The Chinese mathematician Liu Hui offered this technique in a text composed about 500 years after Euclid. We’re on the mainland, and we want to find the height of a mountain on a distant island without crossing the sea.

Liu Hui showed that this can be accomplished by setting up two poles of a known height in a line with the mountain …

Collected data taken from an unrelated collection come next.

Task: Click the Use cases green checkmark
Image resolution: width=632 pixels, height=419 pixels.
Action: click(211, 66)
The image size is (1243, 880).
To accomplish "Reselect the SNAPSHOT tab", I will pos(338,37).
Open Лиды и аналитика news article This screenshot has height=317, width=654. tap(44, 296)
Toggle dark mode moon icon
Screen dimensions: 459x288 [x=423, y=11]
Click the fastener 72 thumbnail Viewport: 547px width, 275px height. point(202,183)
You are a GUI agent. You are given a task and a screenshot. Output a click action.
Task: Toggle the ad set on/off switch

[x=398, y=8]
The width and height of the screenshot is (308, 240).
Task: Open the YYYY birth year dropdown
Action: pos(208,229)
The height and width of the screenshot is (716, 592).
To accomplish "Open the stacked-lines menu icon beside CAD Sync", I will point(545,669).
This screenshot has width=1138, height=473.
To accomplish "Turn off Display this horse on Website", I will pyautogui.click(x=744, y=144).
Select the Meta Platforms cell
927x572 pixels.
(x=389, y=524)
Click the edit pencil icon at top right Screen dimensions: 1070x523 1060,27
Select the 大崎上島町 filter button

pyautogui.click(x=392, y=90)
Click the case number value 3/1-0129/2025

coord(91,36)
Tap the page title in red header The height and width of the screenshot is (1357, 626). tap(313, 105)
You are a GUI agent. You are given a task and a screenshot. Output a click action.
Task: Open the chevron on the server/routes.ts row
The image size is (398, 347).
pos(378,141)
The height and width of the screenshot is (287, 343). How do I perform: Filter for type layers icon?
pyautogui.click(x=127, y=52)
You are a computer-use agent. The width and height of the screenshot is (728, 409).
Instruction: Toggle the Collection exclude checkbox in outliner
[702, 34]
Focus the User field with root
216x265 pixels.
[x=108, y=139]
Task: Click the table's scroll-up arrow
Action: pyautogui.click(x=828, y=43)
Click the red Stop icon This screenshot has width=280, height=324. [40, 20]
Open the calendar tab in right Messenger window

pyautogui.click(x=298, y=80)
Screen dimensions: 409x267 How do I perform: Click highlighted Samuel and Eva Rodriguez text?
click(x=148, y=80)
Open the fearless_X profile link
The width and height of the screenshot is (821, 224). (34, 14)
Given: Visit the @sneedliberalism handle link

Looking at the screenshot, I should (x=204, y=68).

https://commons.wikimedia.org/wiki/File:Sea_Island_Measurement.jpg
Image: Wikimedia Commons

… and by appealing to a principle of complementary rectangles — here the red and the blue rectangles have the same area:

https://commons.wikimedia.org/wiki/File:Rectangle_in_triangle.jpg
Image: Wikimedia Commons

By using that principle it’s possible to recast the problem in terms of values that we can measure: the height of the poles (CD), the “offset” from which the top of the mountain can just be sighted from ground level over the top of each pole (DG and FH), and the distance between the poles (DF). Putting all that together we can find both the height of the mountain:

\displaystyle \frac{CD \times DF}{FH - DG} + CD

and the distance between the first pole and the mountain:

\displaystyle \frac{DG \times DF}{FH - DG}

without ever leaving the mainland. Penn State University mathematician Frank Swetz concluded that “in the endeavours of mathematical surveying, China’s accomplishments exceeded those realized in the West by about one thousand years.”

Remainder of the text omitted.